TASK REQUIREMENTS
Put the material into a Markdown table with the columns Row and Line. Start at the top of the material and go on through the line containing "This screenshot has", leaving out blank lines.

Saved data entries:

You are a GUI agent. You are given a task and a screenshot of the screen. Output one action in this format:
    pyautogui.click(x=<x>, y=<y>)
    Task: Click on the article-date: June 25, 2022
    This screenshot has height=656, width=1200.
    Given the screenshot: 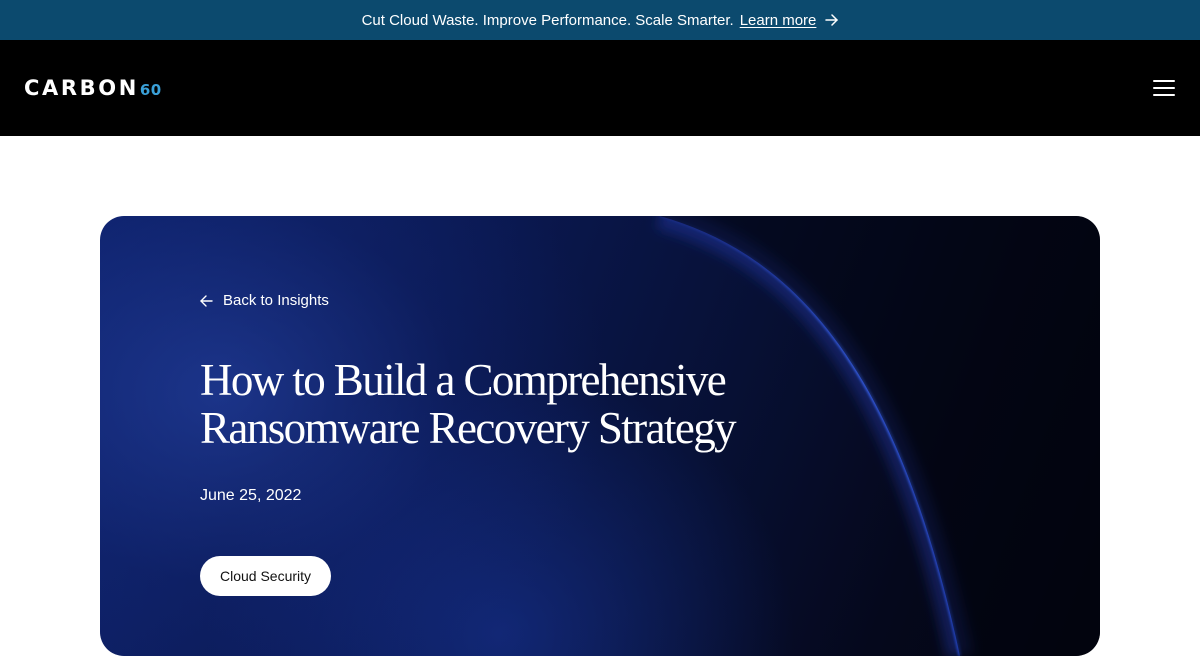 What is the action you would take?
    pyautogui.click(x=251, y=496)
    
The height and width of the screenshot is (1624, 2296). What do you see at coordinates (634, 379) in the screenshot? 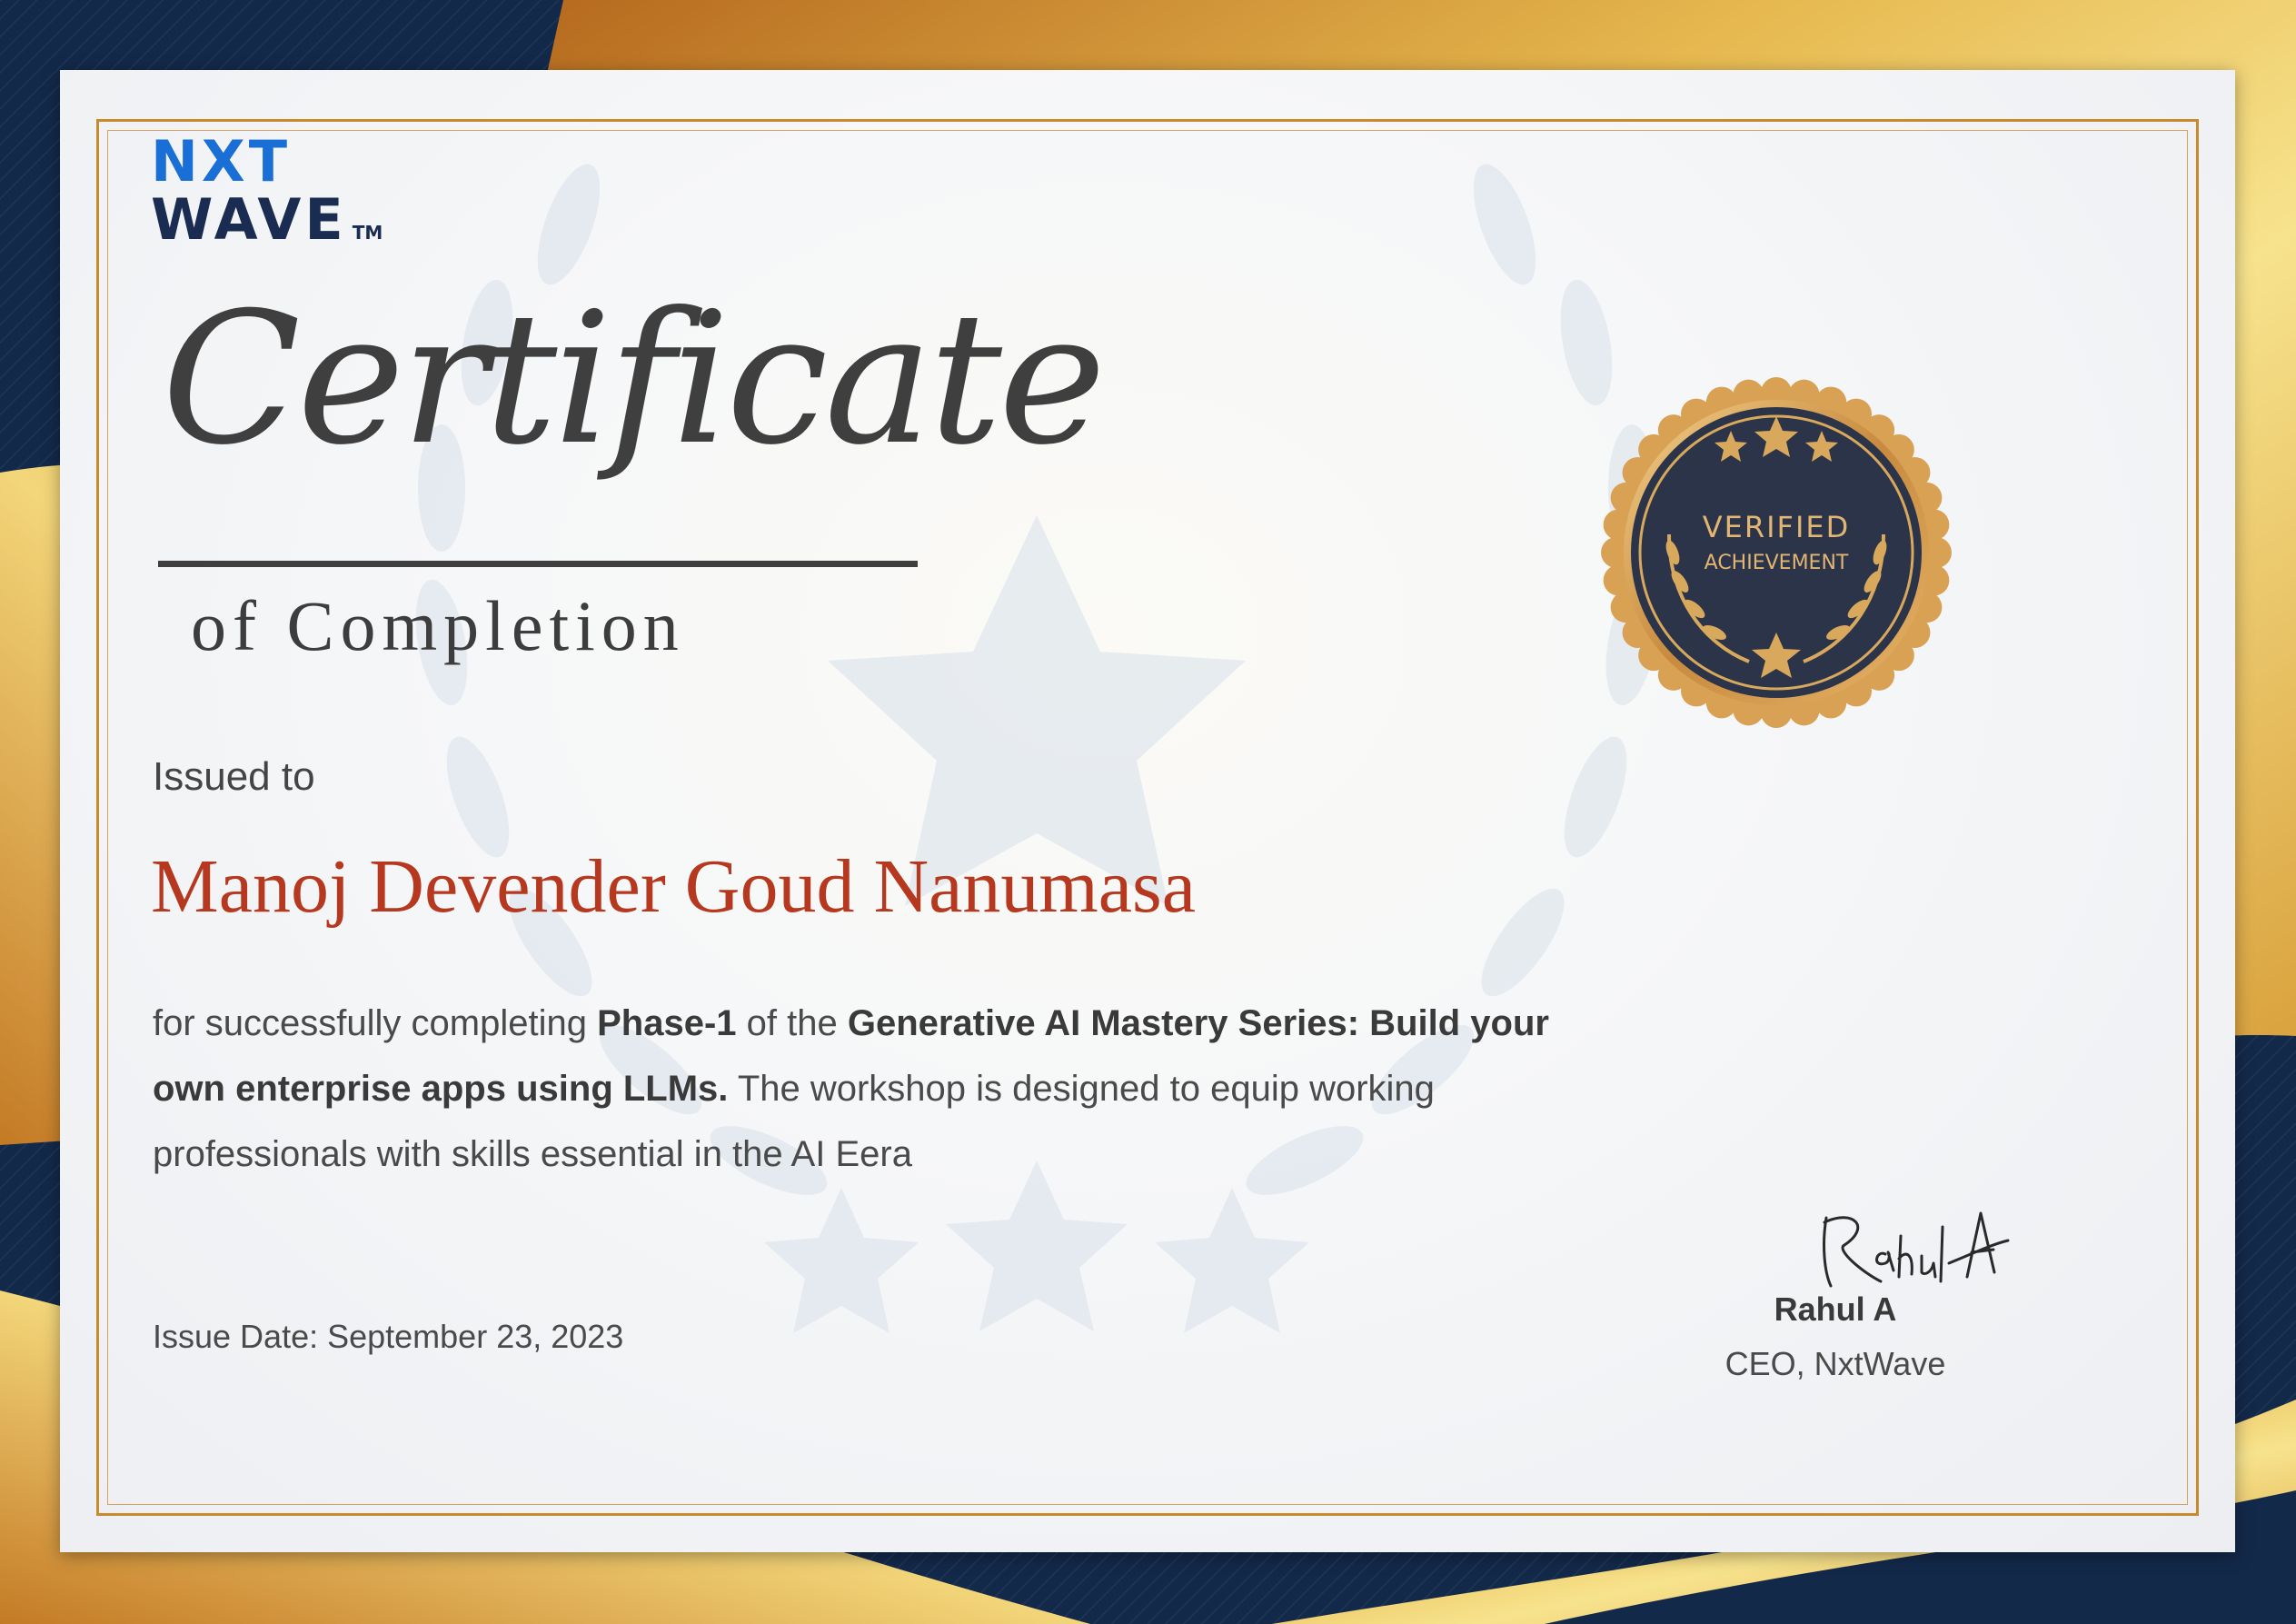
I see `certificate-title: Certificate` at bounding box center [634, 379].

COMPLETED EXERCISE
| Row | Line |
|---|---|
| 1 | You are a GUI agent. You are given a task and a screenshot of the screen. Output one action in this format: |
| 2 |     pyautogui.click(x=<x>, y=<y>) |
| 3 |     Task: Click on the article-date: June 25, 2022 |
| 4 |     This screenshot has height=656, width=1200. |